Comment 3 for bug 1191487

Revision history for this message
John A Meinel (jameinel) wrote :

I should also note what it took to trigger this failure.

cd cmd/jujud
go test -gocheck.v -gocheck.f ManageEnviron

A key requirement is that ManageEnviron has to take longer than 10s (the default pingDelay), because the logic failure is in the loop=True case (which always starts with a sleep before it actually triggers the code).

On my hardware, ManageEnviron often takes 5-8s and that will never trigger a failure.

Also, you have to have a Connect take long enough that the server.Close call triggers before the Connect has time to return.
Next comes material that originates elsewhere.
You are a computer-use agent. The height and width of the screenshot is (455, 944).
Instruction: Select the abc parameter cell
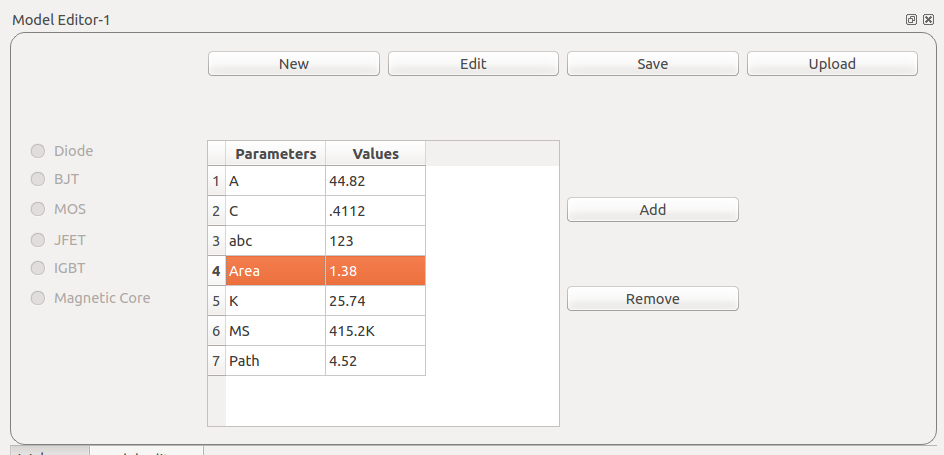[276, 241]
I was able to make the test fail fairly reliably (>50% of the time) with this patch:
=== modified file 'server.go'
--- server.go 2013-05-31 21:44:07 +0000
+++ server.go 2013-06-17 06:48:07 +0000
@@ -213,7 +213,7 @@
        return result
 }

-var pingDelay = 10 * time.Second
+var pingDelay = 5 * time.Second // 10 * time.Second

 func (server *mongoServer) pinger(loop bool) {
        op := queryOp{

=== modified file 'socket.go'
--- socket.go 2013-04-11 05:27:36 +0000
+++ socket.go 2013-06-17 06:48:41 +0000
@@ -31,6 +31,7 @@
        "labix.org/v2/mgo/bson"
        "net"
        "sync"
+ "time"
 )

 type replyFunc func(err error, reply *replyOp, docNum int, docData []byte)
@@ -112,6 +113,7 @@
        stats.socketsAlive(+1)
        debugf("Socket %p to %s: initialized", socket, socket.addr)
        socket.resetNonce()
+ time.Sleep(10*time.Millisecond)
        go socket.readLoop()
        return socket
 }

And then, of course, with both patches it runs smoothly again.